I’ve always followed the same method after watching my mum cook rice when I was younger. She still has the same saucepan that she uses for rice from when I was a kid!
It was only when I was at university (in the communal kitchens) that I saw how much trouble other people had with boiling rice. There was soggy rice, hard rice, burnt rice – and I witnessed people boiling it in huge pans of water and draining it off – like they were cooking pasta! That often ended up in a big soggy glutenous mess. It seemed like no-one knew how to cook rice on the stove!
So I wanted to share my method (or should I say my mum’s method) that I’ve been using for decades on how to cook long grain rice. The only time I’ve ever had experiment with it was when I moved from a gas burner to an induction hob. But I’ll share the methods for both.
Here are my most important tips. Once you’ve got these down, you’ll be boiling perfect rice every time.
How to boil rice:
- Use regular long grain white rice – not the easy-cook kind. Easy cook might seem simpler, but because it’s got more of a shiny-non-stick exterior when cooked, it simply won’t be as tasty, and it won’t absorb the flavour of your accompanying sauce as well (also if you’re turning it into fried rice, the non-stick rice won’t absorb any of the flavours as well). I only ever use easy-cook rice for making stuffed peppers – just because it cooks quicker and I want the grains to have a different texture for that recipe.
- No need to rinse it. Some people think rinsing it is a must to remove the starch and any other nasties, thereby making your rice less sticky. If you buy decent quality (store own-brand is fine) rice, you shouldn’t have this problem. Your rice may be a little clumpy, but shouldn’t be sticky. I prefer rice to be a little bit clumpy – and the clumps are easily brown down with a fork.

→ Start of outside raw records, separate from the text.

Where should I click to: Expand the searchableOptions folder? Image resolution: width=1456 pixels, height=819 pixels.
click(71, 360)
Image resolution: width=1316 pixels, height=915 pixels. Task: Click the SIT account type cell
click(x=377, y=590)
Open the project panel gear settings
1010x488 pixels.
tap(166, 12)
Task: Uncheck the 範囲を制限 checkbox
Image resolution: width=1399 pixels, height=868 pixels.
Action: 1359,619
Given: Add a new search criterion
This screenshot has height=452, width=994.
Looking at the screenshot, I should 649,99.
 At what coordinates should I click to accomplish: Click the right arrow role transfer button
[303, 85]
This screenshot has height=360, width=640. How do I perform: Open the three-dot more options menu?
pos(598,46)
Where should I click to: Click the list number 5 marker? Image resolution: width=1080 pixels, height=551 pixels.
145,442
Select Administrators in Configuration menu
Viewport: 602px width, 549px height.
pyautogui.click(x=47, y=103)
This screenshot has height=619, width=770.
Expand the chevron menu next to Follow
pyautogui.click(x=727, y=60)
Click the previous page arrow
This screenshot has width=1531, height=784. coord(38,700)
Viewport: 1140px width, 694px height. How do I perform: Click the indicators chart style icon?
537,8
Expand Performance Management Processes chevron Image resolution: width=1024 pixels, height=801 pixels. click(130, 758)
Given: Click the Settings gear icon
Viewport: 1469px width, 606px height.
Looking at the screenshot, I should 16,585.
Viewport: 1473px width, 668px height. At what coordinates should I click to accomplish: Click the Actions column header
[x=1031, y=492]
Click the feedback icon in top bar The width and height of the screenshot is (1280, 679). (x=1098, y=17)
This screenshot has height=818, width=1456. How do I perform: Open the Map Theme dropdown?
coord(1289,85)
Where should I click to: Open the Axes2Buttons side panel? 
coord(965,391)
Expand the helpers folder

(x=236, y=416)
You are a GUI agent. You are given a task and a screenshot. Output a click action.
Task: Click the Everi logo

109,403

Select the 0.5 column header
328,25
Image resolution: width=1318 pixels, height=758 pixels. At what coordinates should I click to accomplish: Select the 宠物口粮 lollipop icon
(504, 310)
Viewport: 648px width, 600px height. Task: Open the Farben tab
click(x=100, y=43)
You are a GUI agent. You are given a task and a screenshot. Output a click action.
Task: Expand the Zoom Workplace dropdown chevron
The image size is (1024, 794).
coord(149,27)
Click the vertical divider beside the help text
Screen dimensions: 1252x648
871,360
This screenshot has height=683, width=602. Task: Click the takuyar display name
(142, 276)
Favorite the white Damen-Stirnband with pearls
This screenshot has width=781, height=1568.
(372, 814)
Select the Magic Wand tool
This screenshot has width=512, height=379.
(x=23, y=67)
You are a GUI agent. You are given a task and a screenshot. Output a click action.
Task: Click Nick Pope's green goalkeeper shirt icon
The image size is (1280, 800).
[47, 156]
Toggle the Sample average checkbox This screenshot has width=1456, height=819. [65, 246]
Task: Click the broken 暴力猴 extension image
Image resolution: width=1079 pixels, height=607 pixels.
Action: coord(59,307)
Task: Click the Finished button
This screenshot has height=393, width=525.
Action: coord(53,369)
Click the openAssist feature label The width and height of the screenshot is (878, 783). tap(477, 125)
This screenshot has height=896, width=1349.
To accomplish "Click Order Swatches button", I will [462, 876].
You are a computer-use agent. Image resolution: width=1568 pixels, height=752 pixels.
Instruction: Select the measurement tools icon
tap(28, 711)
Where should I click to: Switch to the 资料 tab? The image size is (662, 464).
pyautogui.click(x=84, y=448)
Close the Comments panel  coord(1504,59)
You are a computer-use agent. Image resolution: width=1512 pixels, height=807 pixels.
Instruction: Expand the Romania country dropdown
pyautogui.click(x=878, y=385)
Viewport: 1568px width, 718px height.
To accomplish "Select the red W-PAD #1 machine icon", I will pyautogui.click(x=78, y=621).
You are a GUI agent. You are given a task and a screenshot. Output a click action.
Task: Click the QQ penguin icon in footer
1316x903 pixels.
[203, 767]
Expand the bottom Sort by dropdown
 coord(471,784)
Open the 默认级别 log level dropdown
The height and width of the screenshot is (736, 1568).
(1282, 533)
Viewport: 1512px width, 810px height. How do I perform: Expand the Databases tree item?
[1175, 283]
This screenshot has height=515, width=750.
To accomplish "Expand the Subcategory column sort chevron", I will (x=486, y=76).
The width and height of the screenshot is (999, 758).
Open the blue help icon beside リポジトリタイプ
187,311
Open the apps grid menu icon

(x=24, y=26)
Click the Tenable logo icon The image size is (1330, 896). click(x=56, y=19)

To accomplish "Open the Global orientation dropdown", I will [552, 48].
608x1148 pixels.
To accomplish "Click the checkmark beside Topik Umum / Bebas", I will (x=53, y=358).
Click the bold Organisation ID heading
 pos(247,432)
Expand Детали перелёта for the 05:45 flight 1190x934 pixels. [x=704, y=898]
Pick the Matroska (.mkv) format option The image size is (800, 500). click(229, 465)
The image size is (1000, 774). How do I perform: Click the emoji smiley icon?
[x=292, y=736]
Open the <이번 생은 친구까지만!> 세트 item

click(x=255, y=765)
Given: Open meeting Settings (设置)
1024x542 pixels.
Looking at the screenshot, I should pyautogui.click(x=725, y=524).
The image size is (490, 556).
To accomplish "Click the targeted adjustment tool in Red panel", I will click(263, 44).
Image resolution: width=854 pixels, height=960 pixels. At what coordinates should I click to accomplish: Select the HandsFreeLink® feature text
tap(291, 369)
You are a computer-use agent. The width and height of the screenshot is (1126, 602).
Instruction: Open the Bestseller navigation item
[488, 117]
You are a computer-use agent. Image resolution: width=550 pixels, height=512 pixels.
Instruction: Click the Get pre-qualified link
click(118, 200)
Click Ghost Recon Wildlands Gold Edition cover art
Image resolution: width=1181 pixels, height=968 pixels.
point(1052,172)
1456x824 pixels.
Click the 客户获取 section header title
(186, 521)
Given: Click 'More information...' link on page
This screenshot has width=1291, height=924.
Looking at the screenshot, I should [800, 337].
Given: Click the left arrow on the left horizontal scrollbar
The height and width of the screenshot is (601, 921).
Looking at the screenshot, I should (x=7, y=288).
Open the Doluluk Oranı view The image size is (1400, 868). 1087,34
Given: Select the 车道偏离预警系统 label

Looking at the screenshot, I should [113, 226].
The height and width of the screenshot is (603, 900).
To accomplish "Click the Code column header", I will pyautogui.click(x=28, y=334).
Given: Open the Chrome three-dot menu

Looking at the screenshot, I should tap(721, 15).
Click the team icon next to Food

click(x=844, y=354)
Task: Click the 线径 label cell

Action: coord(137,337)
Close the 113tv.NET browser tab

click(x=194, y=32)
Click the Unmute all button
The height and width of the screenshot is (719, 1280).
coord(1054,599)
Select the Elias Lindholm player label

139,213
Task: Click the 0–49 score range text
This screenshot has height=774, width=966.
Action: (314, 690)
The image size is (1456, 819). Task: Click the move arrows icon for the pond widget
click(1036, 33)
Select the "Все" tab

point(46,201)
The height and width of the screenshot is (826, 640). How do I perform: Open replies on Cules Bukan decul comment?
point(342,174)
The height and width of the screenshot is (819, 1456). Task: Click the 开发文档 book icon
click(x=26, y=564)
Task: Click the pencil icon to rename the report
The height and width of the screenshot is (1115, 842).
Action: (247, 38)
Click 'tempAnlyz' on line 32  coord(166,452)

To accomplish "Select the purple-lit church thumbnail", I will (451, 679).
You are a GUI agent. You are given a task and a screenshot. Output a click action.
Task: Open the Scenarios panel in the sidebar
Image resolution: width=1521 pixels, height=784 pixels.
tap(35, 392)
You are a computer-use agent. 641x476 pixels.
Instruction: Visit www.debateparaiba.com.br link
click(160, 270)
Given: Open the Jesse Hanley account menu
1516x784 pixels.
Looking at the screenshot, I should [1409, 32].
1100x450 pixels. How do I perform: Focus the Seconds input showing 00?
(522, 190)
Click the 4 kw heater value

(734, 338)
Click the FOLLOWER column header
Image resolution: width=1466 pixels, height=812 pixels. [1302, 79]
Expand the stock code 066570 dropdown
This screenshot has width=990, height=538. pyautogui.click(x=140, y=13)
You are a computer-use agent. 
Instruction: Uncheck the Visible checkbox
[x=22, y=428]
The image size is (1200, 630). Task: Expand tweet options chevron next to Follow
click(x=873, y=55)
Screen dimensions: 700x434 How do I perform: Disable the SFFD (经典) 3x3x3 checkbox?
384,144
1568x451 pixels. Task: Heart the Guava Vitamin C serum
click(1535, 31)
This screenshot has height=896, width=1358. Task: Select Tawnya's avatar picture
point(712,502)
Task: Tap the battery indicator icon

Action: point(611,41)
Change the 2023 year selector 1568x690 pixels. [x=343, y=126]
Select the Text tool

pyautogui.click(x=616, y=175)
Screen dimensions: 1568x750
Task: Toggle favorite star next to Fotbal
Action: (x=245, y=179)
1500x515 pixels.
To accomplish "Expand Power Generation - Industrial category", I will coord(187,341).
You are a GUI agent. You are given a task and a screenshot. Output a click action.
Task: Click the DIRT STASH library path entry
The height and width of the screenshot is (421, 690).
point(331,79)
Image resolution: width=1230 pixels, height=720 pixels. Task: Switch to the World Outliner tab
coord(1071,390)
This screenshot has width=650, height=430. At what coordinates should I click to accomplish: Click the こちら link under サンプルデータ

- Pan size – don’t go with too large a pan. You’ll be cooking the rice over a low heat, so a smaller pan is better for even heat distribution. For this tutorial, we’re working on approx 4-6 portions of rice – using a 1.8 – 2.2 litre (approx 1.5 – 2 quart) saucepan.
- Get the water boiling first, and then add the rice. The amount of water you put in the pan will dictate the amount of rice to add. I fill the sauce-pan approx 1/3 full with water for 6 portions. You can add the rice by eye – simply pour the rice into the centre of the boiling water and keep pouring until a tbsp. or so of rice is above the water – like this:
- If you feel you really need to know the quantities, this is generally one part rice to one-and-a-half parts water.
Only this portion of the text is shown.